Life in the USA is not normal. It feels pointless and trivial to be talking about small looks at the fascinating natural world when the country is being dismantled. But these posts will continue, as a statement of resistance. I hope you continue to enjoy and learn from them. Stand Up For Science!
#240. The photos at top show the same diopside specimen as collected “in the wild” (right) and after some cleanup to remove the white calcite (left).
Diopside is a common pyroxene, calcium magnesium silicate, CaMgSi2O6, the magnesium end member in the diopside-hedenbergite series (hedenbergite is the iron end member). It would be unexpected for this to be pure calcium magnesium silicate, and there is almost certainly some amount of iron substituting for magnesium here. That is the nature of a solid solution, you can have any proportion of the two elements from 100%/0% to 0%/100%.
The Bald Mountain Skarn is northeast from Pipestone Pass, between Interstate 90 and Montana Hwy 2 in Jefferson County, Montana USA. It is part of a string of rocks caught between two distinct plutons of the Boulder Batholith, the Butte and Rader Creek Plutons. The two have slightly different compositions and are slightly different in age, but superficially they are quite similar granitic rocks.

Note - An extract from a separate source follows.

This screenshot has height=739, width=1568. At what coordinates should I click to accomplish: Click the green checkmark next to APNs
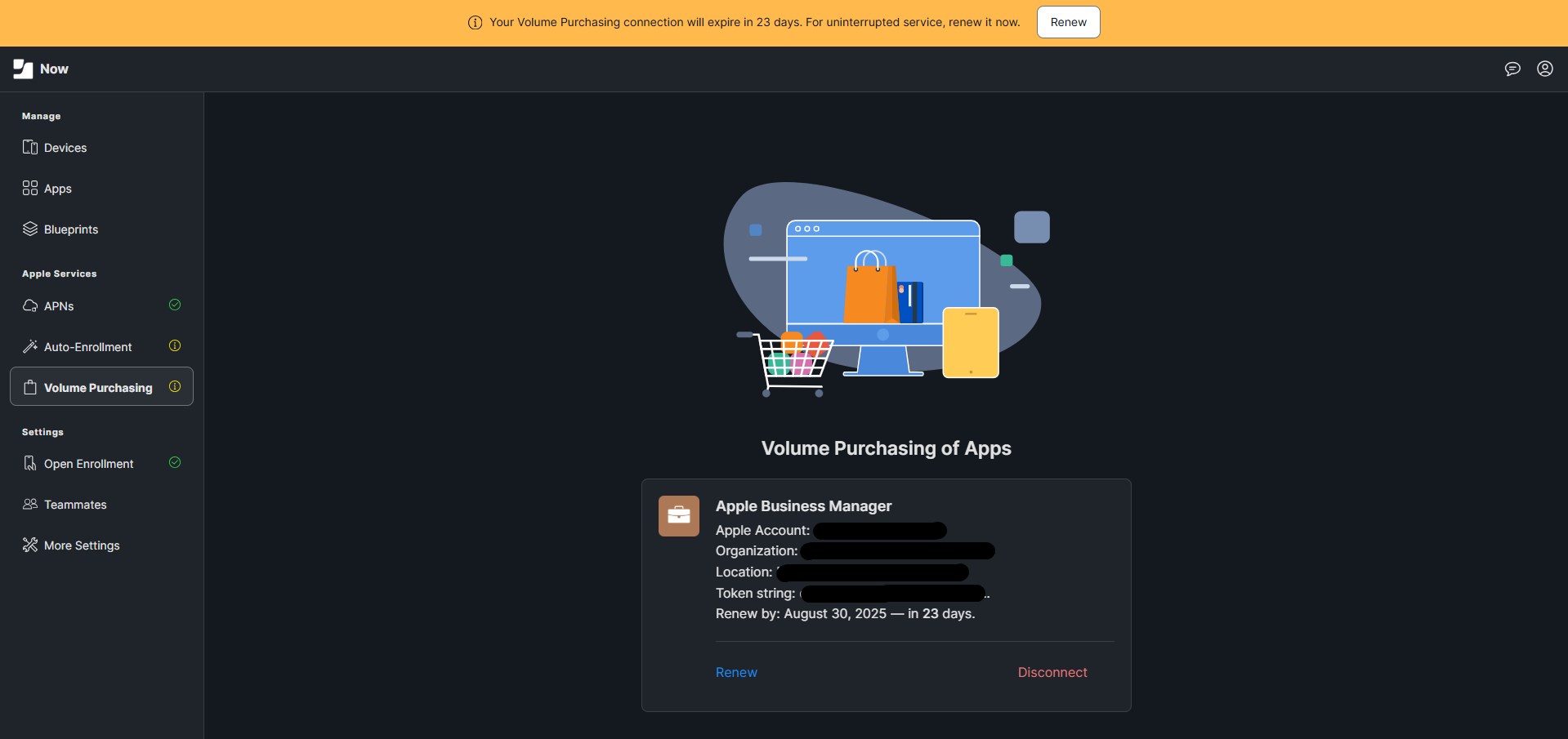click(175, 305)
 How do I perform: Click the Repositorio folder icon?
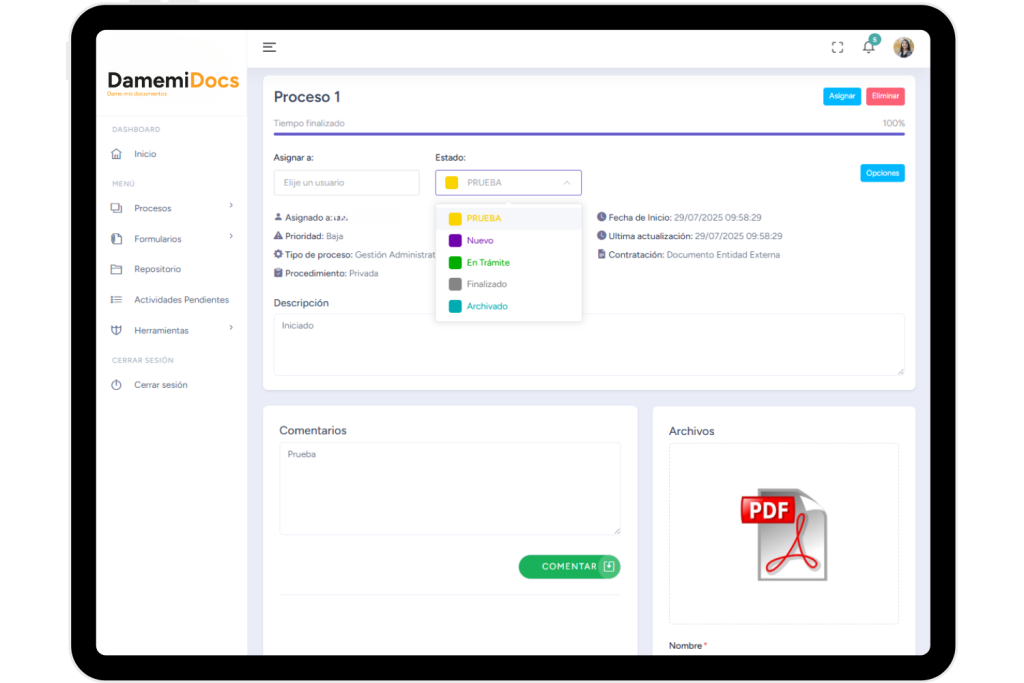(x=116, y=269)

The zone of rocks between the plutons is informally called “the screen” because they comprise a narrow linear zone of formerly sedimentary rocks that separate the plutons. This previous post addressed the mineralogy from a portion of the screen several miles northeast of Bald Mountain. The sediments, most likely from the Belt Supergroup and from Cambrian carbonates and siltstones, have been metamorphosed (“changed form,” due to heat and pressure) and metasomatized (“changed body,” meaning chemicals were introduced into the sedimentary rocks from the surrounding igneous bodies), and that’s essentially the definition of a skarn. Diopside is a typical mineral (called a calc-silicate for its composition) in skarns.
If forced to speculate, one might suggest that the protolith (the original rock) might have been the Cambrian Pilgrim Formation, simply because it tends to be the most dolomitic of the Cambrian carbonates, thereby providing a source for both calcium and magnesium (dolomite is calcium-magnesium carbonate) together with thin silty (silica rich) layers to generate the abundant diopside.

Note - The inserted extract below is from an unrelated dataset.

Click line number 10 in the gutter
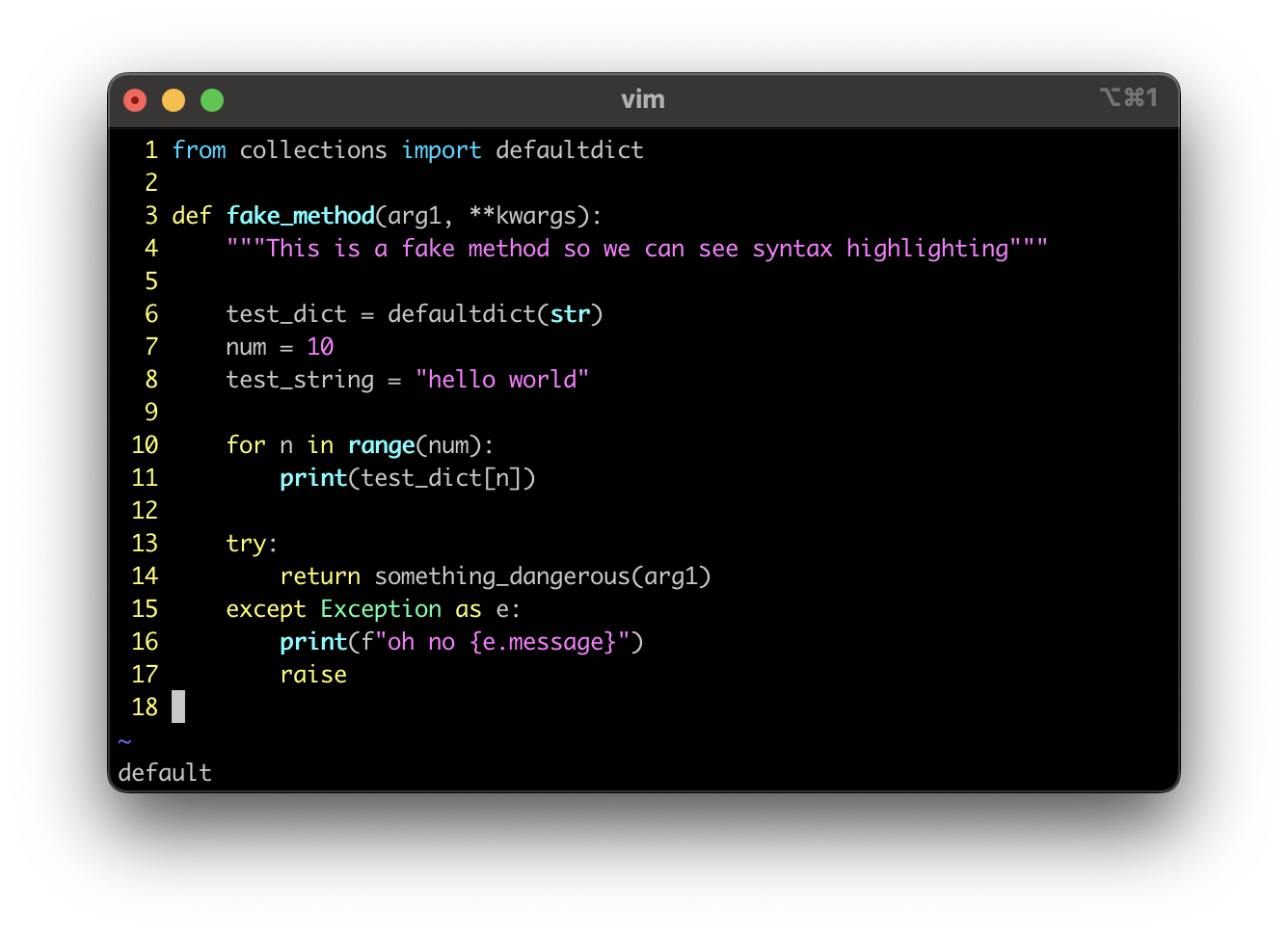 coord(145,444)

Diopside is monoclinic in terms of its crystallography, but its typical crystals are rather squarish, elongate prisms, which can be oriented in two different ways. “Diopside” means “double appearance” for this quality. At Bald Mountain, it’s also common for diopside to form the heart-shaped twin crystals you see in my photos (Knudsen, 2011, Vignettes of four Montana mineral localities (Crazy Sphinx mine, Sourdough mine, Bald Mountain, PC mine): 32nd Annual New Mexico Mineral Symposium Abstracts, p. 22-23). Knudsen also reports rare vesuvianite, apatite, and black spinel from Bald Mountain.
For the diopside in these photos, the contact or twin plane is one of the prism faces, which serves as a common plane shared by two crystallographically distinct entities. The reentrant angle at the tops of the two prominent twin pairs is distinctive and common in twins like these. The larger twin in the top photo is about 26 mm tall, and the two in the photos immediately above are 8 and 9 mm. Collected in 2016.

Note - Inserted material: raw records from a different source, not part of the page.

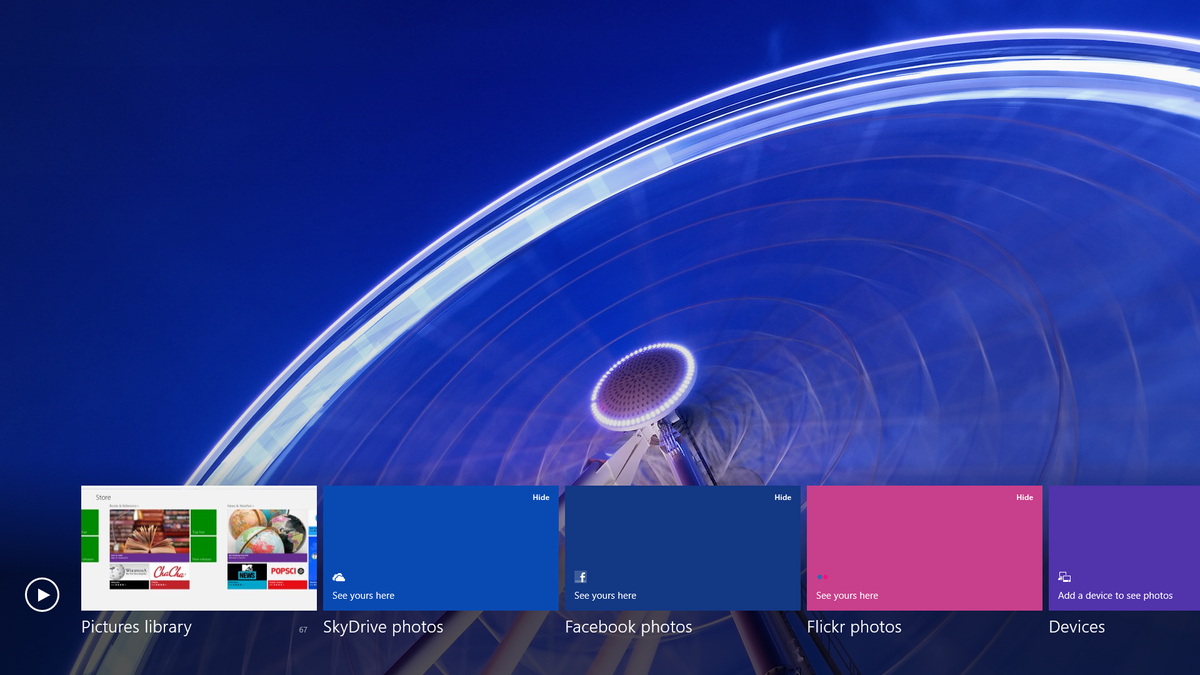Click See yours here on Facebook photos
1200x675 pixels.
[604, 595]
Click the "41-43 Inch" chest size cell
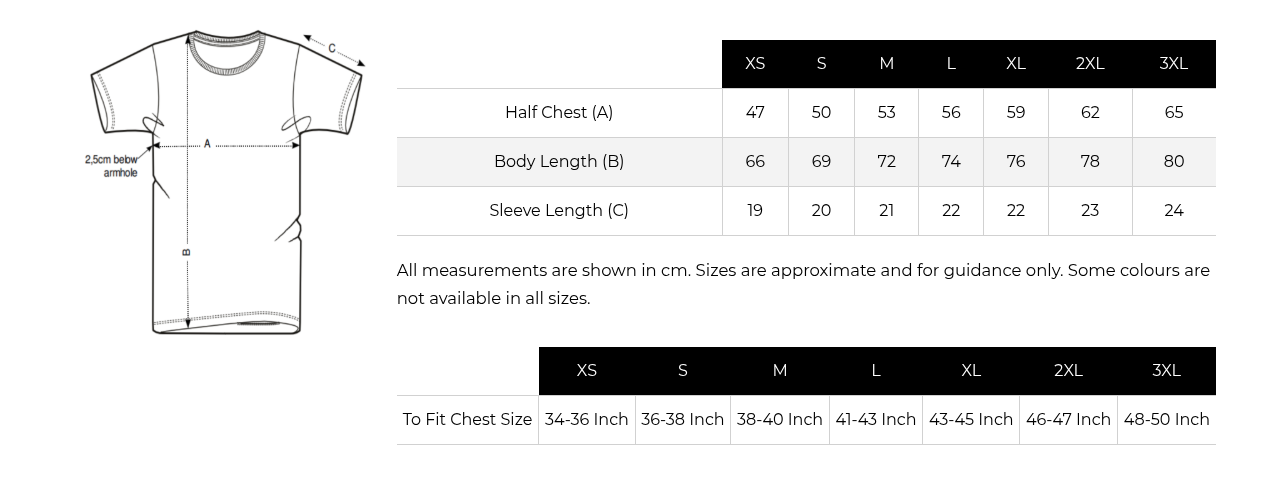1266x486 pixels. click(x=875, y=419)
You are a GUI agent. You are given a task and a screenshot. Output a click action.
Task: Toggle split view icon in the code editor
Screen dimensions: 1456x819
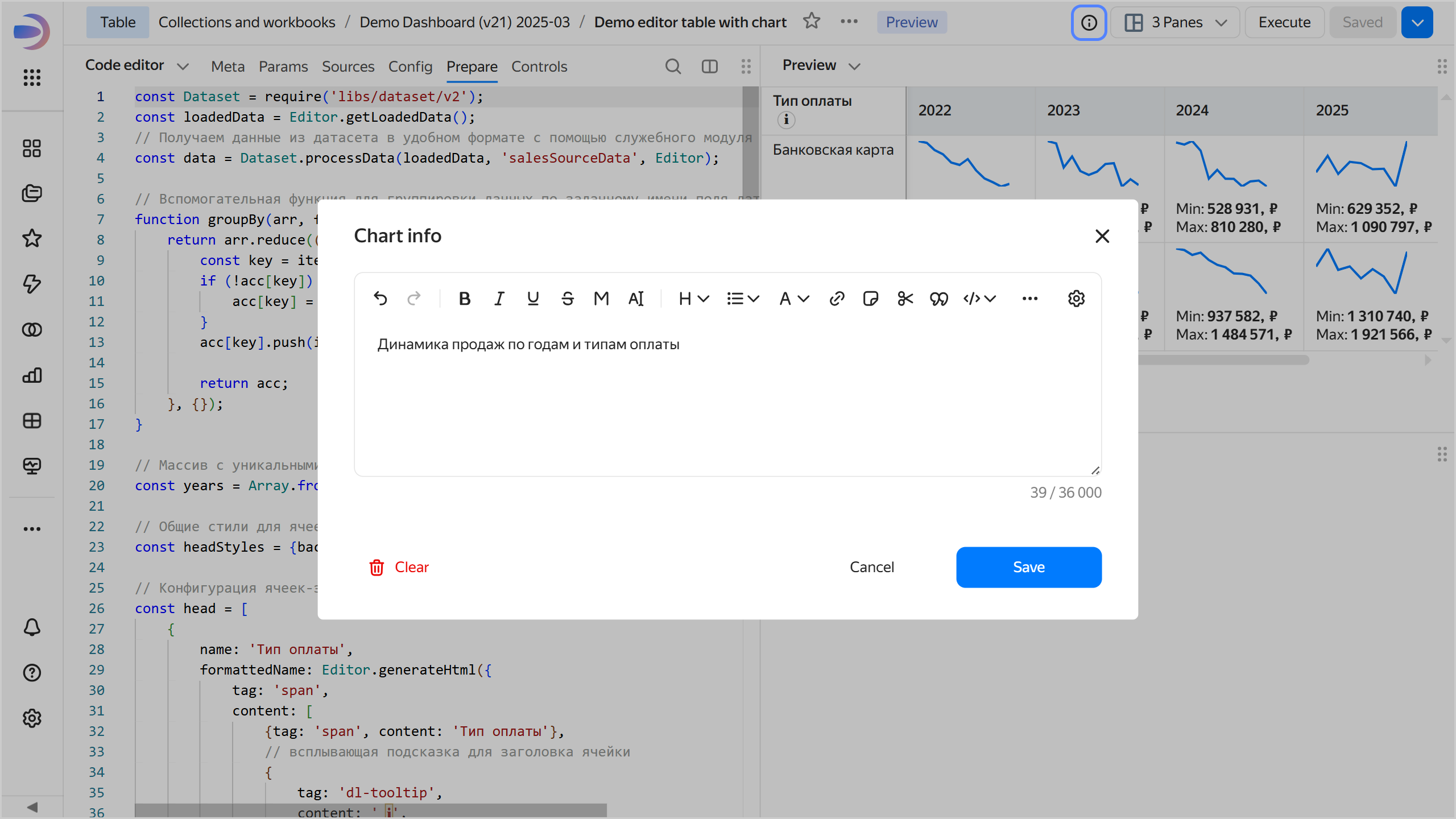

The Bald Mountain Skarn is also known for its red-brown grossular, the calcium-aluminum garnet. And although most of the calcite is white, Bald Mountain is also famous for some blue calcite (specimen above is about 25 mm across).
At Bald Mountain I collected some micros of two zeolites (above), including clinoptilolite, Ca3(Si30Al6)O72 · 20H2O, and probable thomsonite-Ca, NaCa2[Al5Si5O20] · 6H2O. The clinoptilolite was identified by Raman spectroscopy and is most likely clinoptilolite-Ca, but there’s probably at least some sodium and potassium in there too. Thomsonite is unconfirmed but is reasonable in the environment and consistent with the skarn chemistry, and the little rectangular laths are also consistent with thomsonite’s orthorhombic crystallography, but it could be some other zeolite as well (I’m happy to entertain other ideas).
Clinoptilolite’s name is from Greek words meaning oblique feather stone. It produces thin, feathery cleavage fragments when broken, and the cleavage is at an oblique angle to the main crystal faces. Thomsonite honors Thomas Thomson (1773-1852), mineral chemist and professor at the University of Glasgow, Scotland.
That diopside twinned xl is spiffy.
We have stellerite from a few locations with that "thomsonite" habit too Richard.